- [Goal of the exercise]: Beginning with the line in which "Task: Open the help question mark icon" appears, transcribe each line word for word until the records end. Do not include pictures.

- [Records to use]:
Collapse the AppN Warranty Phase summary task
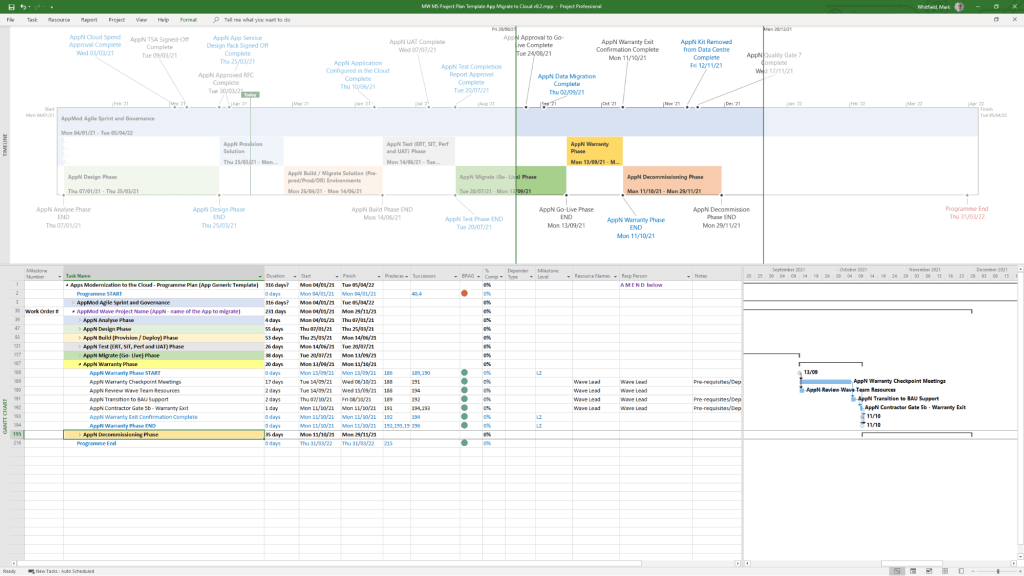The image size is (1024, 576). (x=80, y=365)
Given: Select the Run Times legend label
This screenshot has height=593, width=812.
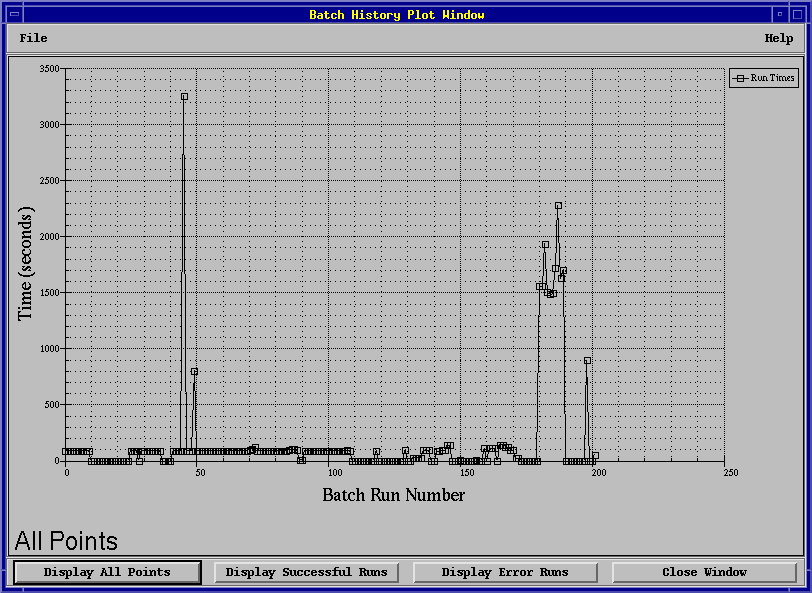Looking at the screenshot, I should (x=772, y=78).
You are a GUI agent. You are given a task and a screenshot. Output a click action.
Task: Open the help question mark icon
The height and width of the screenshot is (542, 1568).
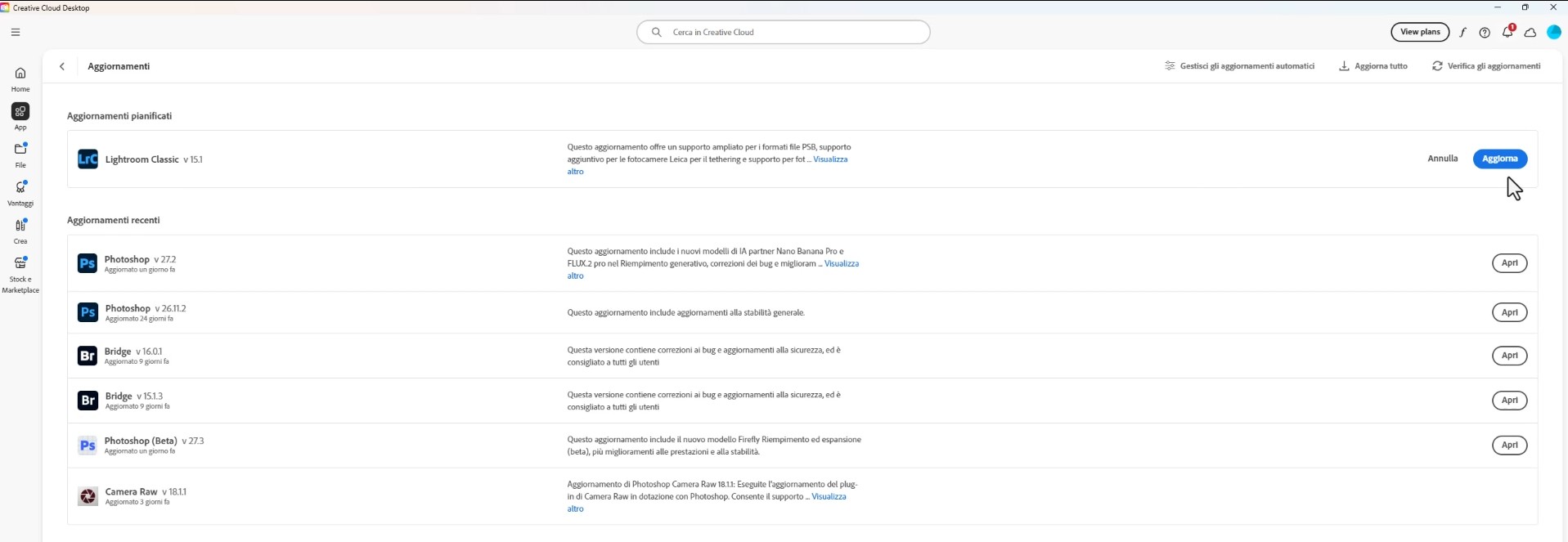click(x=1485, y=33)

- [Answer box]:
Task: Open the help question mark icon
The height and width of the screenshot is (542, 1568).
click(x=1485, y=33)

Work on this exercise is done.